The Ohio Court of Appeals has affirmed a trial court’s decision to grant Martin L. Hatton a new trial for convictions dating back to 1997, based on newly discovered evidence concerning ambiguous DNA testing. The appellate court found that the trial court did not abuse its discretion when it concluded that a previously withheld memo from a state forensic expert revealed critical information that likely would have changed the outcome of the original trial.
The case hinges on a decades-old DNA analysis that the State’s expert witness, Raman Tejwani, failed to fully disclose to the defense both in her lab report and during her testimony in 1997. The initial trial resulted in Hatton’s conviction for rape, kidnapping, felonious assault, aggravated burglary, and theft, leading to a 39-year sentence.
The Mystery of the Mixed Samples
The core issue involved DNA extracted from vaginal swabs and underwear samples collected from the victim, identified as J.C. The state’s expert, Tejwani, testified that the male DNA fractions taken from these samples were “inconclusive,” meaning she could neither include nor exclude Hatton or his co-defendant, Ricky Dunn, as contributors.
However, the defense’s forensic expert, Larry M. Dehus, reviewed lab notes provided by Tejwani after her testimony. Dehus discovered information not included in the official lab report: the presence of a faint “B allele” at a specific genetic marker (D7S8) in the mixed male DNA. Crucially, Dehus testified that neither Hatton nor Dunn possessed this B allele; only individuals with A alleles at that marker were known to be involved. This implied, based on the defense’s expert, that a third, unidentified male had contributed DNA to the samples.
During the original trial, the prosecutor largely ignored the B allele testimony, focusing instead on impeaching Dehus’s qualifications, and ultimately argued to the jury that the DNA results were inconclusive, but that only Hatton and Dunn were present.
The Twenty-Year-Old Memo
Hatton’s persistent legal challenges eventually led to the discovery of a key piece of evidence in 2018, over 20 years after his conviction: a memo written by Tejwani to the county prosecutor in June 1998, while Hatton’s initial appeals were pending.

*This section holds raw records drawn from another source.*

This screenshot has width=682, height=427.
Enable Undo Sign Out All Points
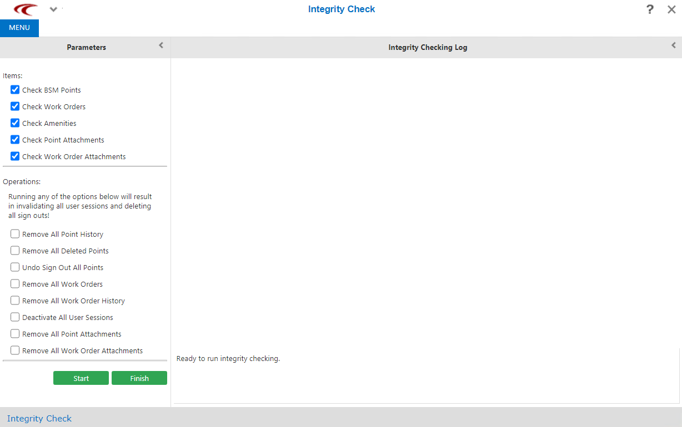[15, 267]
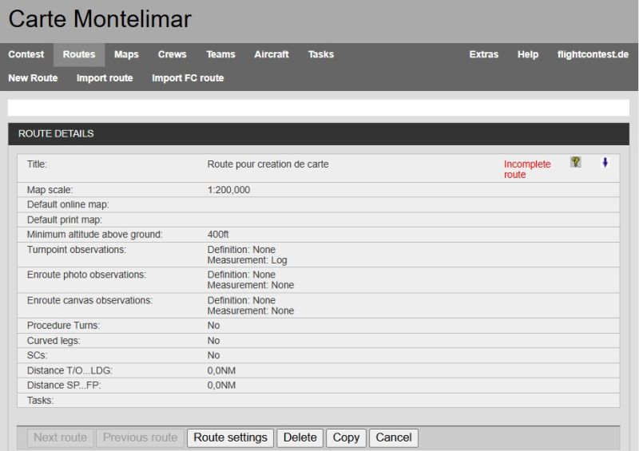Choose Import route in the submenu
This screenshot has width=639, height=451.
[x=105, y=78]
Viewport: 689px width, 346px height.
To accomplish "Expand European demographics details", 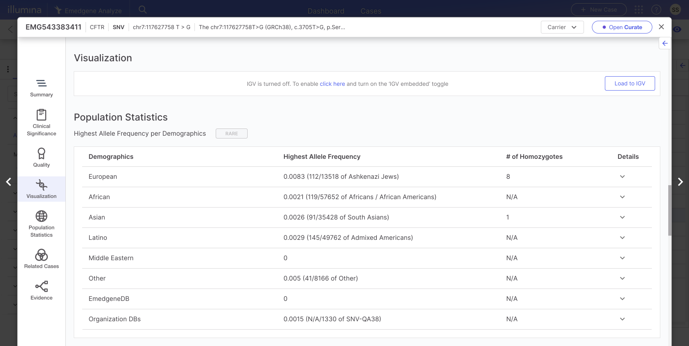I will pos(622,177).
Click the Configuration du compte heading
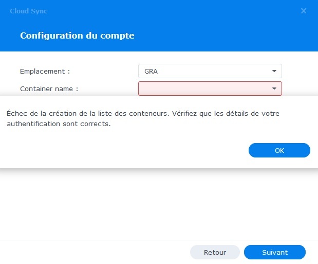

This memo served as a direct acknowledgment from the state’s own expert that the B allele found at D7S8 could not have come from Hatton or Dunn. It confirmed that the mixed samples contained DNA from another male.
The appellate court noted that this memo was significant because it went beyond merely confirming the existence of the B allele—which had been discussed (though arguably downplayed) at trial—by explicitly acknowledging the *significance* of that allele: that it excluded Hatton and Dunn as the source of that specific genetic marker. The prosecutor never disclosed this memo to any of Hatton’s counsel over the ensuing decades.
Grounds for a New Trial
When Hatton filed a motion for a new trial based on this newly discovered evidence (the memo), the trial court agreed that the information was powerful. The court reasoned that Tejwani’s acknowledgment created a “glaringly absent” detail from the state’s case. Had the defense possessed this memo, they could have severely impeached Tejwani and powerfully supported Dehus’s theory that a third person was involved.
The trial court granted the motion under Ohio Rule of Criminal Procedure 33(A)(6), finding a “strong probability of a different result at a new trial.”
The State appealed this decision, arguing the trial court erred by limiting the evidence considered at the hearing. The State wanted new DNA testing results (from Hatton’s sweatshirt and the victim’s rape kit) admitted, but the trial court confined the review to the original trial transcript, the newly discovered memo, and a recantation affidavit from Hatton’s co-defendant.
Appellate Court Affirms Trial Court’s Discretion
The Fourth Appellate District reviewed the decision for an abuse of discretion, a high bar requiring the trial court’s action to be “unreasonable, arbitrary or unconscionable.”
The appellate judges found the trial court’s reasoning sound. The court emphasized that the *withheld acknowledgment* by the state’s expert was qualitatively different from the evidence previously presented. It wasn’t just contradictory evidence; it was an admission that undermined the state’s foundational narrative—that only Hatton and Dunn were involved.
The appellate court noted that the trial court did *not* prematurely declare Hatton innocent. Instead, it recognized that the memo highlighted a significant “hole” in the State’s case that the State’s own witness was aware of and concealed.
Crucially, the appellate panel pointed out that the State offered no evidence at the hearing to refute the interpretation that the memo proved the presence of an unknown male contributor. Given the circumstances, the appellate court could not conclude that granting the new trial was an abuse of discretion.
The appellate court made clear that its ruling does not predetermine the outcome of the new trial, nor does it prevent the State from introducing all relevant evidence at that future proceeding. For now, however, Hatton gets his day in court based on evidence that was kept from him for over two decades.